那名传令兵又补了一句:“附近几个村子也传了类似的消息,都是夜里来的,天亮前就走。村里人说……那些人是倭寇。”
“倭寇”这个称呼他并不陌生。
新丽那边也听过类似的说法,用来形容那些跨海而来的扶桑人。
那些人身形普遍比大楚百姓矮小,面容粗粝,举止粗暴。
如今沿海百姓用这个称呼来指代他们,像是一种源自本能的认知,不需要过多解释,也能让人大致明白他们是怎样一群人。
传令兵提到的那些信息在他脑海中迅速铺展开来:扶桑人没有大举来袭,更像是散兵游勇在小规模骚扰。
他们或许是在探路,或许是在试探大楚沿海的防御情况,又或者只是单纯的抢劫。
无论是哪一种,都不应该被放任。
放任不管只会让他们越来越猖狂,从试探变成深入,从抢劫变成更恶性的袭击。
楚景当晚没有按原计划离开,而是修改了行程,让传令兵先去打听扶桑人可能藏匿的落脚点,然后根据这些线索决定下一步该如何行动。
倭寇这么快就开始祸害沿海百姓,若是放任不管,只怕会给百姓造成更加深的伤害!
等查清之后,楚景赶到沿海那座受倭寇侵扰最严重的城市时,天色已经暗了下来。
这座名叫望海城的城池临海而建,城墙不算高,却厚实,墙面上残留着几道新添的修补痕迹,像是近期刚经历过几次袭扰。
城门口多设了一道拒马,城墙上每隔一段距离就点着一盏油灯,将夜色切成明暗交错的片段。

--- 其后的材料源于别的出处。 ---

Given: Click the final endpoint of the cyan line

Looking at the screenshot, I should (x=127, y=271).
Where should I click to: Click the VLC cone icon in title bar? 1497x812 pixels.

他进城时,街道上的行人不多,偶尔有几个百姓匆匆走过,低着头,像是急着回家,不愿在户外多停留。
空气中弥漫着一股海盐和潮湿泥土的气息。
城卫军将领和当地官员已经在官衙中等候了。
他们的神色带着明显的疲惫,像是已经被这种状况困扰了很长一段时间。
见到楚景时,几人起身行礼,没有过多的寒暄,很快就切入了正题。
为首的是城卫军统领周正,他将近五十岁,面庞黑瘦,手掌粗糙,像是常年被海风和日头打磨过的。
“倭寇的船来得快,走得也快。他们不打大城,专挑沿岸的渔村和小镇下手,一艘小船,二三十个人,靠岸之后迅速搜掠,最多一刻钟就撤走。等我们接到消息赶到时,他们早就出海了。”
周正的声音带着一种压抑的无奈,“我们没有战船,就算想追也没有办法。现有的一些小船,只能在近海巡逻,根本出不了远海,一旦被倭寇的大船盯上,反而容易吃大亏。”
楚景问了一句:“那些倭寇的船,大约多大?”
“比渔船大一些,但也不算大,能坐三四十人,吃水浅,速度快,适合沿海活动。”
周正顿了顿,又道,“他们应该就在近海的某个岛屿上有一个落脚点,毕竟那些渔船不可能在海上漂泊太久,回航也需要补给和休息。但我们的人出不了远海,也就没法确认那个落脚点的位置。”